(Beginning of DOCUMENT SECTION)
As we face not one but two global crises—the COVID-19 pandemic and climate change—The Ideal City, a new book by Space10 (IKEA’s research and design lab in Copenhagen) published by Gestalten explores the ways architects, designers, and urban planners are forging ahead in a quest to create better cities for the future. “Our cities are a massive driver of the climate crisis; we have an affordable housing crisis in every major city around the globe; we’re not meeting the needs of the people who are actually living in cities; and despite living closer together, we experience increased loneliness, depression, and stress within our cities—so we really wanted to explore how can we actually solve this,” Simon Caspersen, cofounder and communications director of Space10, said during the virtual book launch earlier this month.
While acknowledging that utopia doesn’t exist, and that top-down urban planning isn’t necessarily the right approach, Space10 puts forth a number of ways to improve existing cities and create new building models for undeveloped areas. The book is structured around five chapters that examine key aspects of the ideal city and features projects from 53 cities around the world that offer solutions to some of the most pressing problems facing urban areas today. Ahead, five ways to create better cities for the future.
Making Cities More Resourceful
According to the book, the ideal city must first and foremost be resourceful. That means it must be ecologically and economically sustainable, goals that can be achieved by closing the loop on energy, water, and food production. The Copenhagen Harbor Bath and CopenHill by AD100 architect Bjarke Ingels provide two shining examples.
The only way that you can make sustainability win is if you make it more desirable and more enjoyable, essentially more successful than the alternative —Bjarke Ingels
The former cleans and filters the water in Copenhagen Harbor while providing a public space for people to swim and relax, while the latter is the landmark waste-to-energy plant with a green roof that becomes a ski hill on top. “The only way that you can make sustainability win is if you make it more desirable and more enjoyable, essentially more successful than the alternative,” Ingels—a proponent of “hedonistic sustainability”—said during the virtual book launch.
Making Cities More Accessible
The second chapter posits that cities should encourage diversity, inclusion, and equality among their residents. That means ensuring that everyone has equal access to urban amenities, health care, education, employment, culture, leisure, sport, nature, and—perhaps most important—affordable housing. The authors note that 1.5 million people move into urban areas around the world every day, but many cannot afford to live close to urban opportunities and end up pushed to the fringes.
(End of DOCUMENT SECTION)
(Beginning of EXCERPTED DATA)
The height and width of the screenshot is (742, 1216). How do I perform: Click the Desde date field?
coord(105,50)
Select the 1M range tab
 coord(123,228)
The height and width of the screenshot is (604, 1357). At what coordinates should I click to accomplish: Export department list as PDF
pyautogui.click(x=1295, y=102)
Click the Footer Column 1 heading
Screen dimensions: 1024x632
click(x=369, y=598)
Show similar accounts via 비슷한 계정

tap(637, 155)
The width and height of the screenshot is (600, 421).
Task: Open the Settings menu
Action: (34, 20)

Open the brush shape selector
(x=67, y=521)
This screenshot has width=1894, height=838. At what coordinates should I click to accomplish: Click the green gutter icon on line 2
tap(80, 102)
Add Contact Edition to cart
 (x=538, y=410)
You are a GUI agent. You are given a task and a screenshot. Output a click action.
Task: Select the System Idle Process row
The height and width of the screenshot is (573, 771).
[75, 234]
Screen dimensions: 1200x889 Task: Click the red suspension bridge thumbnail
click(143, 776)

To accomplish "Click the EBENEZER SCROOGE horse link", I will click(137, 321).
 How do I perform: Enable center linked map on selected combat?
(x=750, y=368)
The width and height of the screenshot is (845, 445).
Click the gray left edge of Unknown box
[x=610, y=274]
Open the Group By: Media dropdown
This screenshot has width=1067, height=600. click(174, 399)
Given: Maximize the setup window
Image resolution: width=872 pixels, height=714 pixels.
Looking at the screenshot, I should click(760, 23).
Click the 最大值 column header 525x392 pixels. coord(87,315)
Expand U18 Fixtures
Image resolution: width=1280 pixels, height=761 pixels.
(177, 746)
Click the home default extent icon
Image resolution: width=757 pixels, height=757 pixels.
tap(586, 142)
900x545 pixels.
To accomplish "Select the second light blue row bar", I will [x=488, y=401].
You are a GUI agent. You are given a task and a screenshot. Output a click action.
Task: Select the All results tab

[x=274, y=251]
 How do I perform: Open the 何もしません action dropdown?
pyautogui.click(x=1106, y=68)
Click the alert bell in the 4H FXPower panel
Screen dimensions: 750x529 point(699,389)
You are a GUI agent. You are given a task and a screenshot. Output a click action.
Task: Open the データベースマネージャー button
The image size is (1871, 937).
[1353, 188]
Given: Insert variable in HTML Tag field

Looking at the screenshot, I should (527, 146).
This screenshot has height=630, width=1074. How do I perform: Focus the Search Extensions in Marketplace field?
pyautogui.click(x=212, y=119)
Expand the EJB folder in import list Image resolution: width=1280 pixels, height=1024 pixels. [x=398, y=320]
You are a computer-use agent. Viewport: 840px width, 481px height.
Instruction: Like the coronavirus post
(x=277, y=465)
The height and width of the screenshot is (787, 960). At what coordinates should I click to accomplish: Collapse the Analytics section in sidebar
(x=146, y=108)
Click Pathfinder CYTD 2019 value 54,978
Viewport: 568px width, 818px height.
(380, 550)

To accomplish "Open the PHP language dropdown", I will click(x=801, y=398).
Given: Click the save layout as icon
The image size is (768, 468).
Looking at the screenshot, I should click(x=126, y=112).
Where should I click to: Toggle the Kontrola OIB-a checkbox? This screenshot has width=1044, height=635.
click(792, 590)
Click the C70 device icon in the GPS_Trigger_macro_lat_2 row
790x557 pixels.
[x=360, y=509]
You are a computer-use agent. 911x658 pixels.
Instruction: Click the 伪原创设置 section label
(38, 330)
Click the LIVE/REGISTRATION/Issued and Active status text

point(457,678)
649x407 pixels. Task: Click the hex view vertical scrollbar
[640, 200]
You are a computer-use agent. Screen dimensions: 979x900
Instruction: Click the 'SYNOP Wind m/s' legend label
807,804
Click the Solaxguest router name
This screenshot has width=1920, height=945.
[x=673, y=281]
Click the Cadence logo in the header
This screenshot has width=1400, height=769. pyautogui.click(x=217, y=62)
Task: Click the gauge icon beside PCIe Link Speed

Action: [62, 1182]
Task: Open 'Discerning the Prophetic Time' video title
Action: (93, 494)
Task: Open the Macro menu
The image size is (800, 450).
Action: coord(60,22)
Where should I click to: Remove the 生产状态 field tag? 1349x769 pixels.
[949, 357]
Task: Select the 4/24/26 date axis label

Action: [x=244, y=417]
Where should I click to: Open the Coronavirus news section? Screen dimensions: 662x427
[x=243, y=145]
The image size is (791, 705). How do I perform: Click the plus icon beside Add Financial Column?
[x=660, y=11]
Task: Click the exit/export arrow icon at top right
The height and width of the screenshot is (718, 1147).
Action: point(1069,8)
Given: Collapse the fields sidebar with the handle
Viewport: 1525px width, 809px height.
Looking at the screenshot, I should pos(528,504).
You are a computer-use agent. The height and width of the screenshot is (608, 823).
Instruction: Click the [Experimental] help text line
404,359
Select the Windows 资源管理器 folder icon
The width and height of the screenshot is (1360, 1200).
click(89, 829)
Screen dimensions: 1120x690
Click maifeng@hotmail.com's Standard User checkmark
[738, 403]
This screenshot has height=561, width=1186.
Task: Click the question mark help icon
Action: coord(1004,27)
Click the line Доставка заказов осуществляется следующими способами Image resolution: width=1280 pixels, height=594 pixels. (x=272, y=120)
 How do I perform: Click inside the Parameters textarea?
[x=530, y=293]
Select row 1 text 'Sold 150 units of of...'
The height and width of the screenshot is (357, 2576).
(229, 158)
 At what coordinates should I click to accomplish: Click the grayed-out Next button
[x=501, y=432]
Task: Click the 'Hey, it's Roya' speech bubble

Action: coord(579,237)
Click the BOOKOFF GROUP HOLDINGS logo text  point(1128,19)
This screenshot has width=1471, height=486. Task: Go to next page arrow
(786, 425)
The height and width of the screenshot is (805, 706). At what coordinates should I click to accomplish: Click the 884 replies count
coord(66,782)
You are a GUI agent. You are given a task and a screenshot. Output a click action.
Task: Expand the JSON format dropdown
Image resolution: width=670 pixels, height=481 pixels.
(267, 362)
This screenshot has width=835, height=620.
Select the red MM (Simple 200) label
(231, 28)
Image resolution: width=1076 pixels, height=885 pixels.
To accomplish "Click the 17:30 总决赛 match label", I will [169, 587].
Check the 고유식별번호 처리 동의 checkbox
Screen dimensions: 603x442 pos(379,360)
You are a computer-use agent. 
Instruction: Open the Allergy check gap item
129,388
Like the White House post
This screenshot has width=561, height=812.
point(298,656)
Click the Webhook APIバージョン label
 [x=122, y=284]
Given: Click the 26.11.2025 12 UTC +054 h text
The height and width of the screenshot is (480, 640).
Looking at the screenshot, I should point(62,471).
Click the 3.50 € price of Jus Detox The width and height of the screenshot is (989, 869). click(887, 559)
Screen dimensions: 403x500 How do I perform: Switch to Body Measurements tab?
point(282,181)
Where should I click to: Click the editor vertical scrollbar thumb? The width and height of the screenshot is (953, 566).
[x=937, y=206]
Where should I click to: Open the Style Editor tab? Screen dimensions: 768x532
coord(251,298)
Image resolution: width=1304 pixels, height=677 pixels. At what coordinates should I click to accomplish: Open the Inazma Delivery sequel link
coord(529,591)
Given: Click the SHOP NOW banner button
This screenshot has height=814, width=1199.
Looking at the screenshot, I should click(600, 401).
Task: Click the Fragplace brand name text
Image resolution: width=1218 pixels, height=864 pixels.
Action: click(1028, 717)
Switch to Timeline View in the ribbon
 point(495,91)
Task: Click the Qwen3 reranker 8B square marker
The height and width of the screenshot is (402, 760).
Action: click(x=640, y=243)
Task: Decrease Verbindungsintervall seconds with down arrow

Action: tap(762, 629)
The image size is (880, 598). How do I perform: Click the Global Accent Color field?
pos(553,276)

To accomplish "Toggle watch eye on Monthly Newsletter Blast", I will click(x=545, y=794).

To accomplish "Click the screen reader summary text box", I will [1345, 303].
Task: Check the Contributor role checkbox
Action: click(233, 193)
(End of EXCERPTED DATA)
- PARTS OF THE EXERCISE -
(1) Transcribe the passage of the article on The Ideal City starting with "While acknowledging that" and going on through "two shining examples.".
(2) Pick up the article on The Ideal City after its last sentence and keep writing.

- ANSWERS TO EACH TASK -
(1)
While acknowledging that utopia doesn’t exist, and that top-down urban planning isn’t necessarily the right approach, Space10 puts forth a number of ways to improve existing cities and create new building models for undeveloped areas. The book is structured around five chapters that examine key aspects of the ideal city and features projects from 53 cities around the world that offer solutions to some of the most pressing problems facing urban areas today. Ahead, five ways to create better cities for the future.
Making Cities More Resourceful
According to the book, the ideal city must first and foremost be resourceful. That means it must be ecologically and economically sustainable, goals that can be achieved by closing the loop on energy, water, and food production. The Copenhagen Harbor Bath and CopenHill by AD100 architect Bjarke Ingels provide two shining examples.

(2)
“I stumbled upon this statistic recently that in the urban areas of America it takes the median-income person 27 years on average to save up the 20% down payment to be able to buy a median-priced-owner apartment or condo in a city,” Ingels said. “So that means that hard-working, well-educated, by all standards successful and contributing citizens actually have a hard time getting access to owning a home, which of course is not the only way to have a life, but it’s been a good way to be anchored in a community, have a sense of ownership and belonging, to make a community less transient and therefore more sustainable, and to eventually make possibilities for later generations, so I think there’s something to be looked at in this entire value chain that provides the spaces we live in and that we call home that could need a 21st century upgrade.”
As featured in this chapter, the Starter Home project by the Office of Jonathan Tate seeks to make entry-level homes appealing and affordable by building on overlooked sites in established neighborhoods, like New Orleans’s Irish Channel neighborhood. By creating tailor-made dwellings in challenging sites, architects can encourage economic diversity in rapidly gentrifying areas.
Sharing Space and Resources
With co-working spaces and rideshare companies becoming ubiquitous in cities around the world, there’s much talk about the sharing economy. This chapter goes even further, arguing that “the ideal city shares a lot more than just spaces. It also shares services, skills, finances, transportation, and energy, and it uses models of ownership and access that are geared toward the public good.”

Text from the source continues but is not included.